By Sean Connolly, editorial columnist
Cheers and claps followed almost every successful shot at Solomon Court on Friday afternoon. A particularly impressive feat of ball-handling or blocking earned a similar response, as did the halftime events where students and players danced and shot 3-pointers.
This was the scene at Northeastern University’s (NU) inaugural Special Spirit basketball game between Lynn Team Blackout and Whitney Academy, two Massachusetts Special Olympics basketball teams.
“These athletes practice for months on end just like college athletes do, but they don’t have a lot of fans at their game” said Melissa Jacques, a junior psychology major and one of the event organizers. “We wanted to give the athletes the chance to be treated like college basketball superstars.”
According to senior chemical engineering major and event organizer Andrew Horowitz, NU is the third school to host a Special Spirit basketball game. These games are meant to give Special Olympic players recognition by bringing their teams into high-energy college basketball environments. Horowitz said the hope is that Special Olympics teams, normally relegated to the background, will have a chance to stand in the spotlight. This both gives the players increased recognition and brings more attention to Special Olympics programs as a whole.
“They practice the same amount as any other team,” he said. “It’s about letting them be the stars.”
The event was founded by Todd Borchers, a longtime coach of Special Olympics athletes. Borchers said he has helped to organize these games at the University of Massachusetts-Lowell and the University of New Hampshire (UNH). This time, Borchers came out to emcee at the game, but it was NU students who took the initiative to create the event. At the end of the game, Borchers recognized Jacques and Horowitz.
“If it wasn’t for these two, Special Spirit Northeastern would not be happening tonight,” he said.
Horowitz saw the Special Spirit event last spring at UNH and decided it could work well at NU.

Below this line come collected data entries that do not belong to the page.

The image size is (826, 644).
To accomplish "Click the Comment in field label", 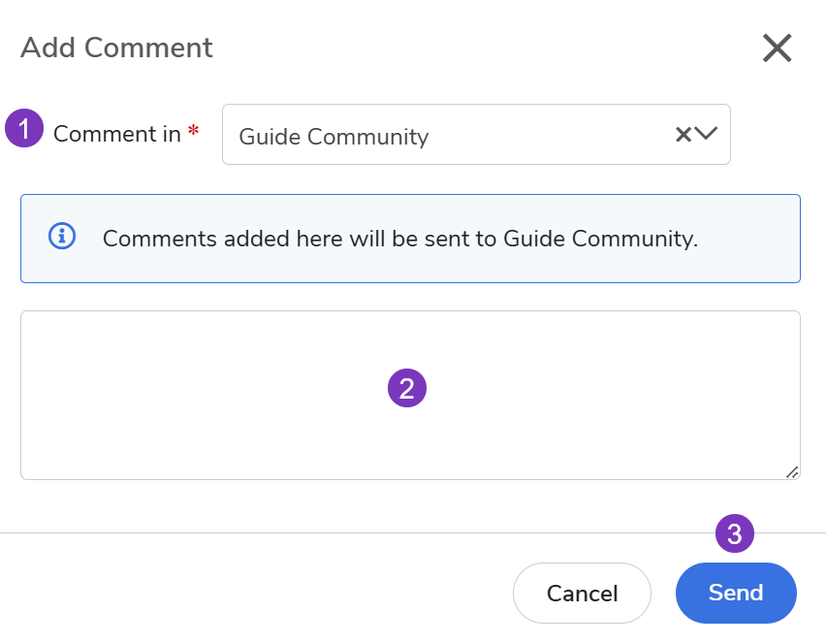I will (116, 135).
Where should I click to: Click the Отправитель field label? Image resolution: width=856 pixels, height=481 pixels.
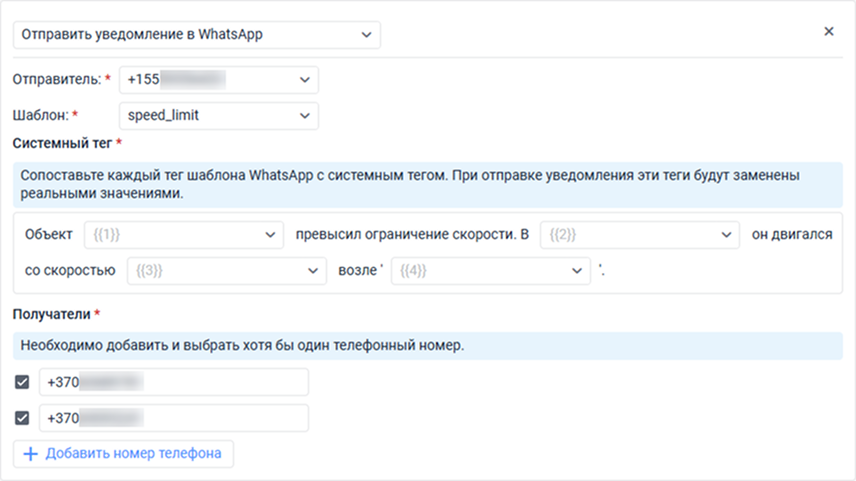55,80
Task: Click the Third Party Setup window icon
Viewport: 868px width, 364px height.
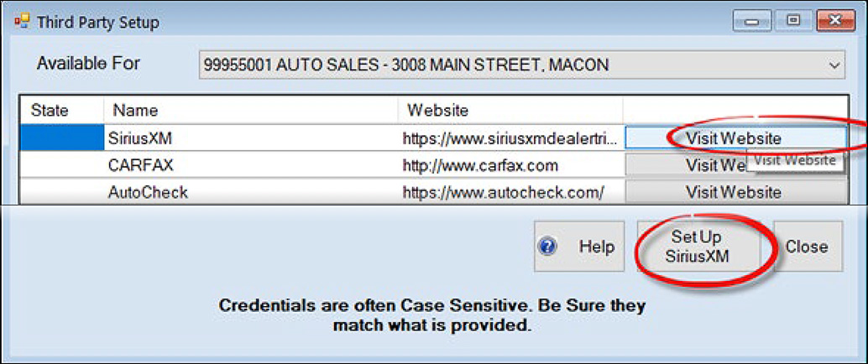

“It was such a good cause and it seemed like everyone was really enjoying themselves,” Horowitz said. “It just kind of struck a chord with me.”
He reached out to Jacques, who is a member of NU’s chapter of Best Buddies International, an organization which helps form personal connections between volunteers and individuals with intellectual and developmental disabilities. NU’s Best Buddies program ended up playing a major role in organizing the event.

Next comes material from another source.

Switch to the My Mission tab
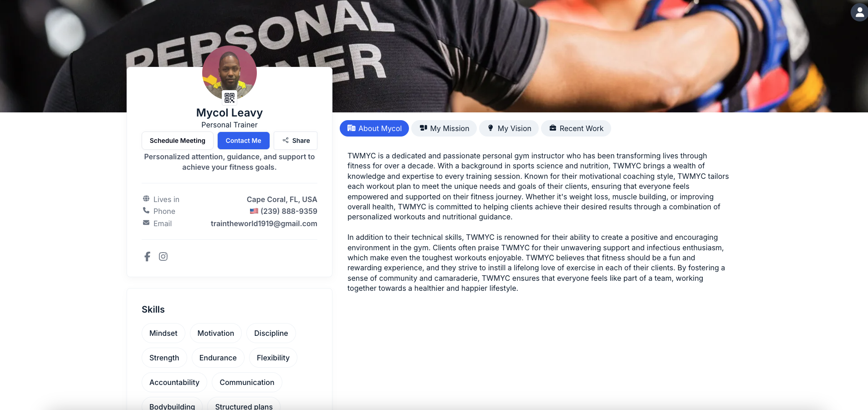444,128
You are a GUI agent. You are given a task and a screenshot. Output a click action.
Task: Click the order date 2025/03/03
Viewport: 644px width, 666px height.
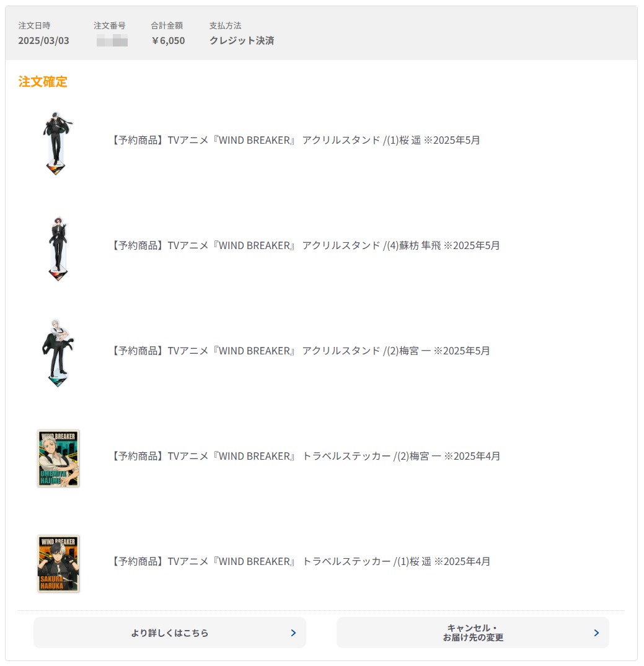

“We presented the idea to Best Buddies last fall and ended up forming our committee as a part of their organization on campus rather than going through the process of forming a new club,” he said.
Horowitz cited several other Northeastern organizations as key to the event’s success, including the Resident Student Association, the Student-Athlete Advisory Committee and NU’s Interfraternity Council. Several businesses also donated gift cards and other prizes to win in raffles. The event was advertised largely through word of mouth. Volunteers ran tables and spoke to other clubs to try to bring out as many people as possible.
“It’s really been incredible how many different people and organizations have reached out to help,” Horowitz said.
Group effort came together for a night of excitement. The crowd was lively and engaged during the game. Raffles helped raise approximately $1,500 for Special Olympics Massachusetts and Best Buddies. After the game, the players all received customized T-shirts and trophies along with resounding applause.
“I thought the event went even better than we planned,” Jacques said. “I knew I personally was going to have fun at the game, but it looked like everyone there was having fun: The fans, the Special Olympic athletes, the volunteers, the NU basketball teams and my committee.”
The organizers hope that this will become a yearly tradition at Northeastern as it has at other schools.
“Based on the positive responses we have received, we are planning to make this a yearly event,” Jacques said. “I think now that people have gone and enjoyed it, next year we could have even more fans there through word of mouth.”